# 6502 assembly math: division – a simple algorithm using powers of two

There are several routines available on the web that perform integer division in 6502 assembly language. Still, I wanted to come up with my own solution. I needed a division routine to compute the slope m for my line drawing program.

I started to think of something very simple that I could implement in BASIC for testing purposes, then translate into machine language.

The simplest way to perform division is to use subtraction. For instance, if we have to evaluate:

10 / 2

We can just subtract the number 2 to the number 10 more times, until the dividend (10) becomes zero or less than the divisor (2). So:

10 - 2 = 8     (1 time)
8 - 2  = 6     (2 times)
6 - 2  = 4     (3 times)
4 - 2  = 2     (4 times)
2 - 2  = 0     (5 times)

So, 2 can be contained in 10 five times. That’s what we were looking for: 10 / 2 = 5, that’s easy.

Such an algorithm is quite inefficient, as many subtractions are required. We can improve that algorithm by using powers of two.

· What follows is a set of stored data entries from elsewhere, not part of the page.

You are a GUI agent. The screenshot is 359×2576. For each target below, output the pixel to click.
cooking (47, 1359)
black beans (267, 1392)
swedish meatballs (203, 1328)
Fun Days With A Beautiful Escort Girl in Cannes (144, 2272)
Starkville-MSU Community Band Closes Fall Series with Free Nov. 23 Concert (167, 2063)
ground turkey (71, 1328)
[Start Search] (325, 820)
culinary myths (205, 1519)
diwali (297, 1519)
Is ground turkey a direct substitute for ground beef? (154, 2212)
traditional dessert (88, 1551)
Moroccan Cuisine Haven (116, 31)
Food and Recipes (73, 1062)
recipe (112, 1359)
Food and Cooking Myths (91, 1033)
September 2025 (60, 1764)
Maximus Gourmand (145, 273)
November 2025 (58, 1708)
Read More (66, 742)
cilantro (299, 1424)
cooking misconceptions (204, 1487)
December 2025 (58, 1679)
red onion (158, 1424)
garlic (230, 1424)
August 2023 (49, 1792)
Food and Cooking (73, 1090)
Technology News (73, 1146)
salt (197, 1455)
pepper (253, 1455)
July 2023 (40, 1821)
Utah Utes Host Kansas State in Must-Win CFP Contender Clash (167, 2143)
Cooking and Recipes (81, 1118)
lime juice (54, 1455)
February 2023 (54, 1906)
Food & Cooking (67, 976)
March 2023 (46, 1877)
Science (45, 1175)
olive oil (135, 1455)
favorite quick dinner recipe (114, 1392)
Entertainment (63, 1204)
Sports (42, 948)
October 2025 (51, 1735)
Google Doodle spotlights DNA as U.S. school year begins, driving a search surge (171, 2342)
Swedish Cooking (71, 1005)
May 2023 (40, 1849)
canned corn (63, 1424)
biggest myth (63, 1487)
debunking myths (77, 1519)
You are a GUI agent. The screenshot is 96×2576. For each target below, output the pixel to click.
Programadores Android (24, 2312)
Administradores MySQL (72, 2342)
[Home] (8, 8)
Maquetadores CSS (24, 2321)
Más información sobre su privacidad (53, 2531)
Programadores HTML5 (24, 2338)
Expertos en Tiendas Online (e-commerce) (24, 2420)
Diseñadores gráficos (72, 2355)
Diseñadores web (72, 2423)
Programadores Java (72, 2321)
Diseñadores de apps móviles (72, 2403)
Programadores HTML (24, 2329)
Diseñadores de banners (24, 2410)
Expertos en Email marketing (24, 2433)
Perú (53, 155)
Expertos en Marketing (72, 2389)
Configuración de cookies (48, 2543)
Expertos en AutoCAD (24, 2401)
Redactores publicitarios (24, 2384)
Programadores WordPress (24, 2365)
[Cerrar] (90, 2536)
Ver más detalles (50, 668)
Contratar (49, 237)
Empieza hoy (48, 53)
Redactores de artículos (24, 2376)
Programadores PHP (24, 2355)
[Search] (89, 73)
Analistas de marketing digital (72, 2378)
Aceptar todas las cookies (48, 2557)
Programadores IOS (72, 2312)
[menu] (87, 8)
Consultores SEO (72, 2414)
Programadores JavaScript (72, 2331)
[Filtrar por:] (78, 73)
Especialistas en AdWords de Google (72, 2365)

The principle goes like this. Suppose we want to perform A / B. If we double B and if it can still be contained in A, then we know B can be contained in A at least two times. If we double B again and it can still be contained in A, we know that B can be contained in A four times… and so on. At a certain point, we cannot multiply by two any longer: A cannot hold such a multiple of B. So we subtract the greatest multiple of B that A can hold to A itself, and repeat the process with the difference, which is now the new dividend. This approach dramatically reduces the subtractions needed.

Let’s try to apply this method:

We must perform: 10 / 2

Set a counter (CT) to 0: CT = 0
Set partial dividend to 0: K = 0

Double the divisor: 4, set K = 4

4 can be contained in 10? yes. So, increment CT by 1 (CT = 1)

Double again: 4 * 2 = 8, K = 8

8  can be contained in 10? yes. So, increment CT by 1 (CT = 2)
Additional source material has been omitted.